More than 24 hours since the Nevada caucuses closed, a large portion of the results had yet to be released, adding an additional layer of confusion to an already fractured primary process.
Vermont Sen. Bernie Sanders claimed a clear victory Saturday night, but the rest of the field remains murky. Former Vice President Joe Biden and former South Bend, Indiana, Mayor Pete Buttigieg both claimed a second-place finish in Nevada and the delayed results are only generating more skepticism of the caucus process.
By late afternoon Sunday, the Nevada Democratic Party had only reported around half of the results. A spokesperson for the party, Molly Forgey, said the delay in reporting Saturday's results was due to the additional requirements by the national party but that officials were "continuing to verify and to report results."
"Our number one priority is accuracy when reporting results because we understand just how important it is that we get this right and protect the integrity of Nevadans' votes," she said.
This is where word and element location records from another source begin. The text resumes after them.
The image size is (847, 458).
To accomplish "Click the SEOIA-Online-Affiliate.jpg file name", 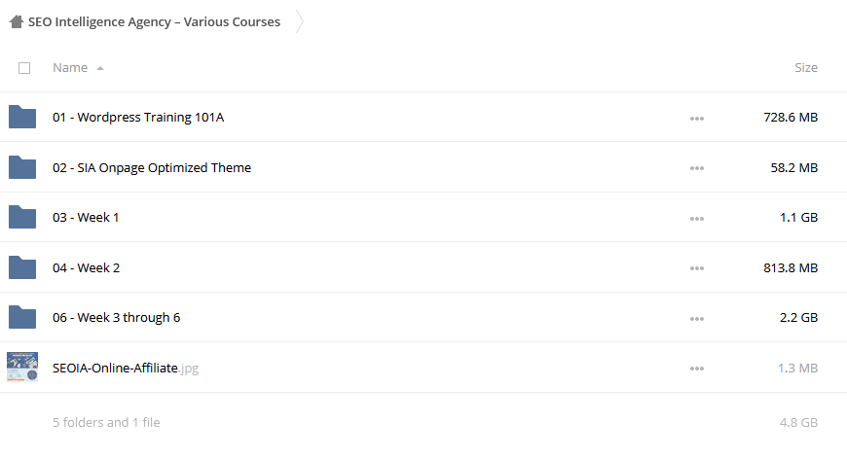I will (126, 368).
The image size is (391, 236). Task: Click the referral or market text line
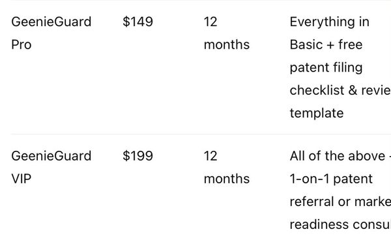tap(340, 202)
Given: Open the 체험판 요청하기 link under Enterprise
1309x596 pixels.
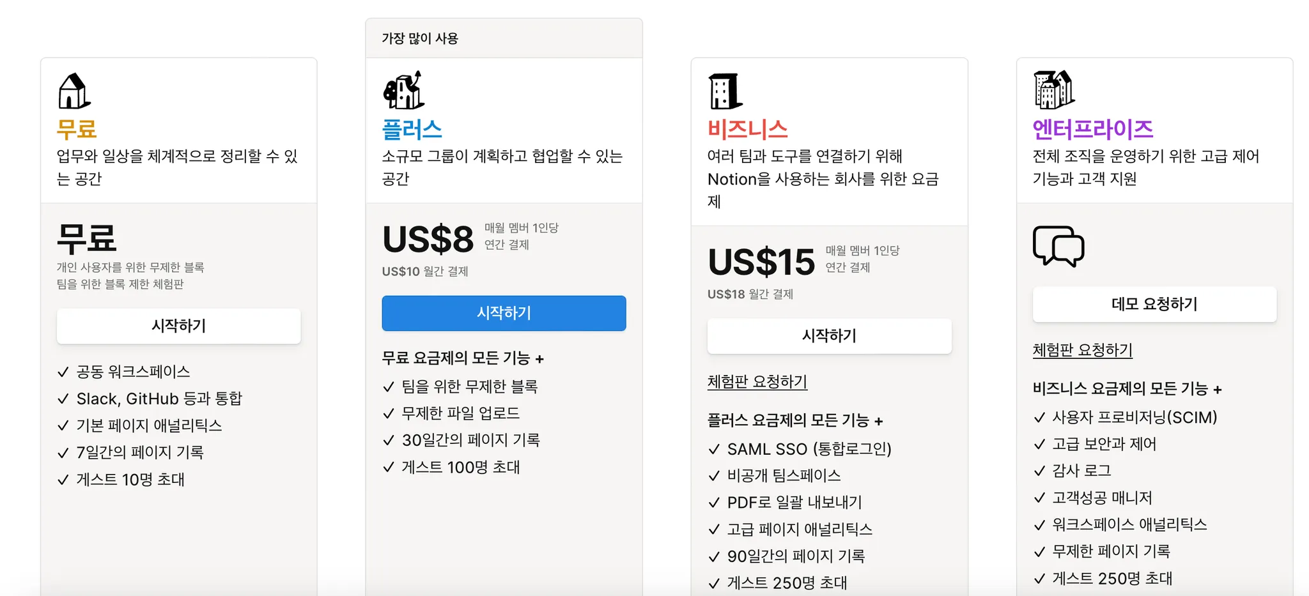Looking at the screenshot, I should (1083, 350).
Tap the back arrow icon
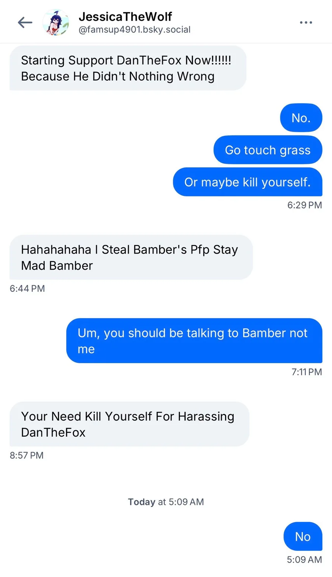 tap(25, 23)
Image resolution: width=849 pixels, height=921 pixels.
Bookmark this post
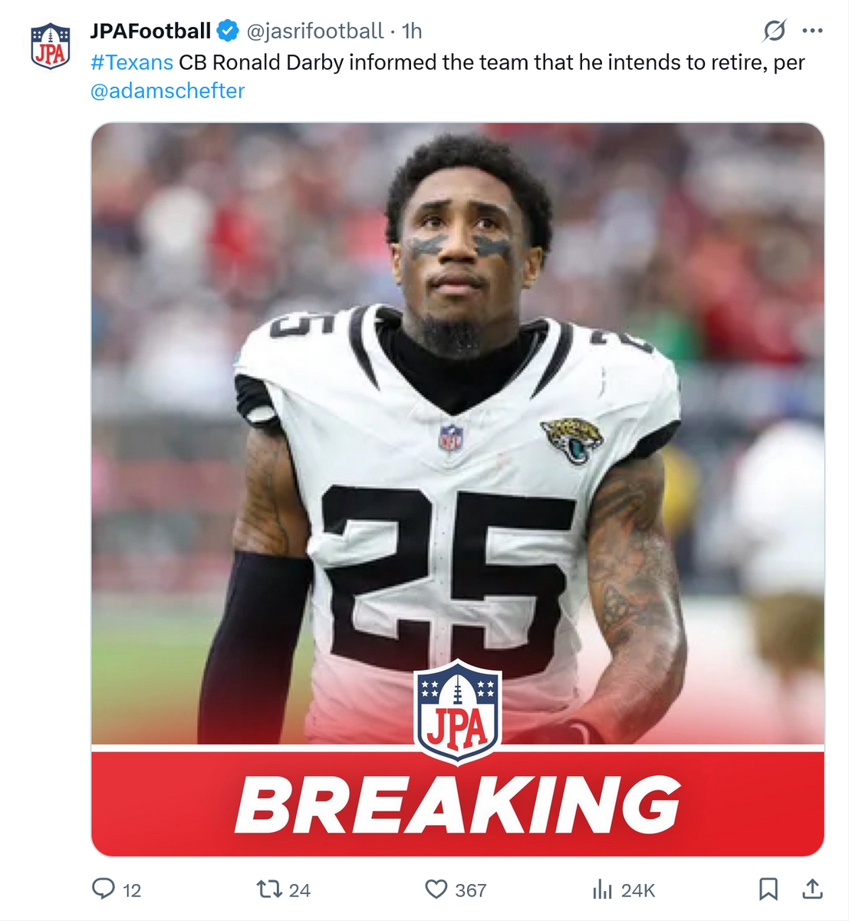tap(768, 890)
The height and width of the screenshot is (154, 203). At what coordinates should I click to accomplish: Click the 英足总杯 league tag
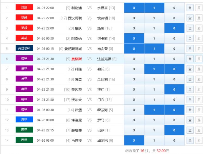pyautogui.click(x=24, y=48)
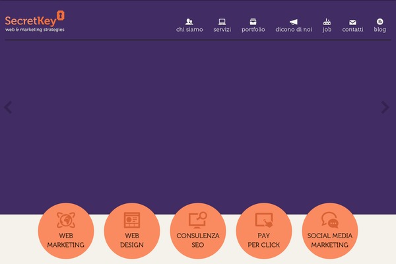Open the Consulenza SEO circle button

[x=198, y=231]
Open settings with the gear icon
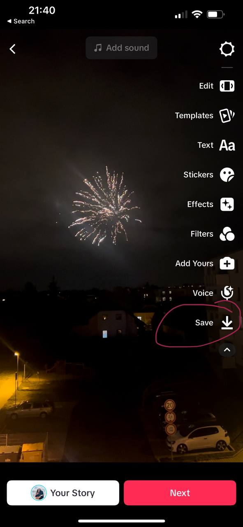 click(x=227, y=49)
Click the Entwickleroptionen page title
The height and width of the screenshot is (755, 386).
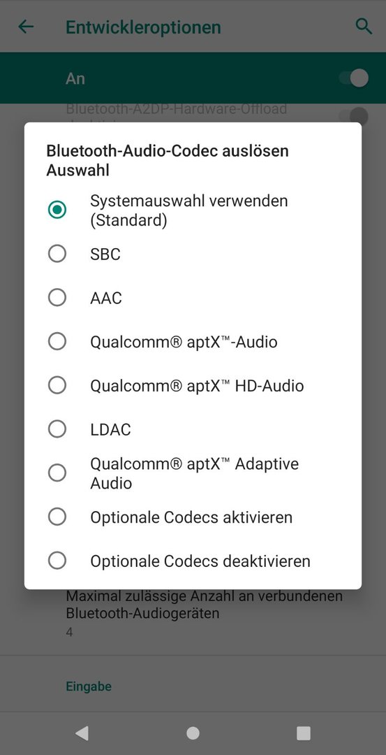143,27
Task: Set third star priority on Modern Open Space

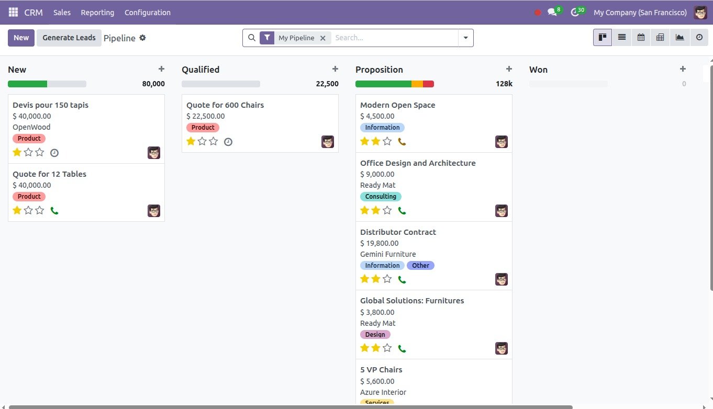Action: tap(387, 141)
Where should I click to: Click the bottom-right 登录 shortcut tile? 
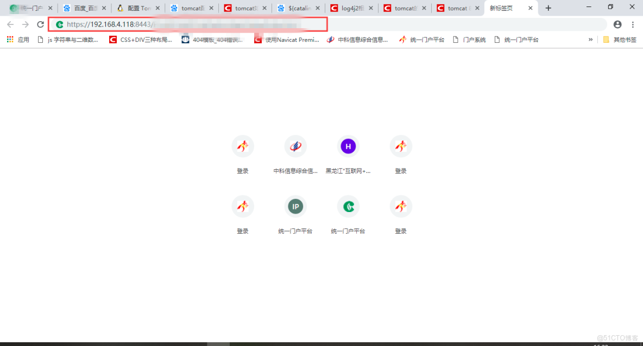[x=400, y=213]
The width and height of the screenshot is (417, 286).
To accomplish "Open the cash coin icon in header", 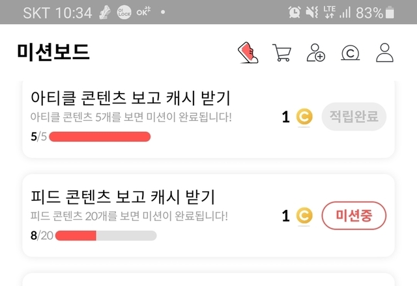I will pyautogui.click(x=351, y=53).
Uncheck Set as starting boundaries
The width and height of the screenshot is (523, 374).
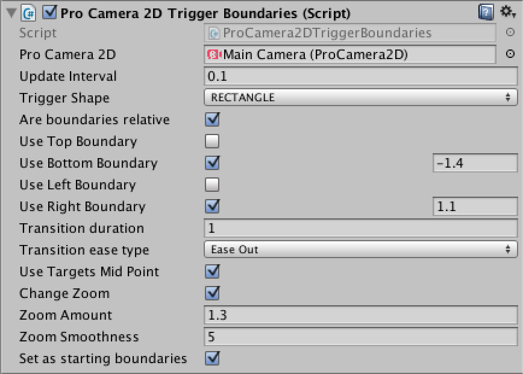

Officials released more data later Sunday night, putting Biden in second place and Buttigieg in third, according to an NBC News projection.
The Buttigieg campaign had already begun to raise concerns about the data even before most of the results came through.
"Given how close the race is between second and third place, we ask that you take these steps before releasing any final data," the campaign wrote late Saturday in a letter to the Nevada Democratic Party.
"Currently our data shows that this is a razor-thin margin for second place in Nevada, and due to irregularities and a number of unresolved questions we have raised with the Nevada Democratic Party, it’s unclear what the final results will be," Buttigieg's deputy campaign manager Hari Sevugan said.
Meanwhile, Biden’s campaign manager tweeted Saturday night that the former vice president would finish with a "strong second" in Nevada. Minutes later, the Buttigieg campaign fired back, suggesting its own tabulations of data from across the state showed a closer race.
"Not from what we’re seeing," Buttigieg strategist Michael Halle tweeted.
Following 2016 caucuses, the Democratic National Committee required state parties operating caucuses, including in Iowa and Nevada, to report more transparent numbers out of caucus locations. But in Iowa, tech issues with a mobile app intended to help transfer and tabulate data in Iowa delayed the final outcome of the Feb. 3 contest.
An NBC News review of the Iowa results found that the data was rife with potential errors and inconsistencies. Troy Price, the head of the Iowa Democratic Party, resigned earlier this month over his handling of the caucus debacle.
Officials in Nevada scrapped plans to use the same app after the Iowa fallout, but Saturday's contest had its own set of issues, including volunteer shortages and phone delays.
Former Senate Majority Leader Harry Reid on Sunday joined a growing voice of Democrats calling on the party to get rid of caucuses altogether.
“I believe we should make the process of selecting our nominee even more accessible," Reid said. "It’s time for the Democratic Party to move to primaries everywhere."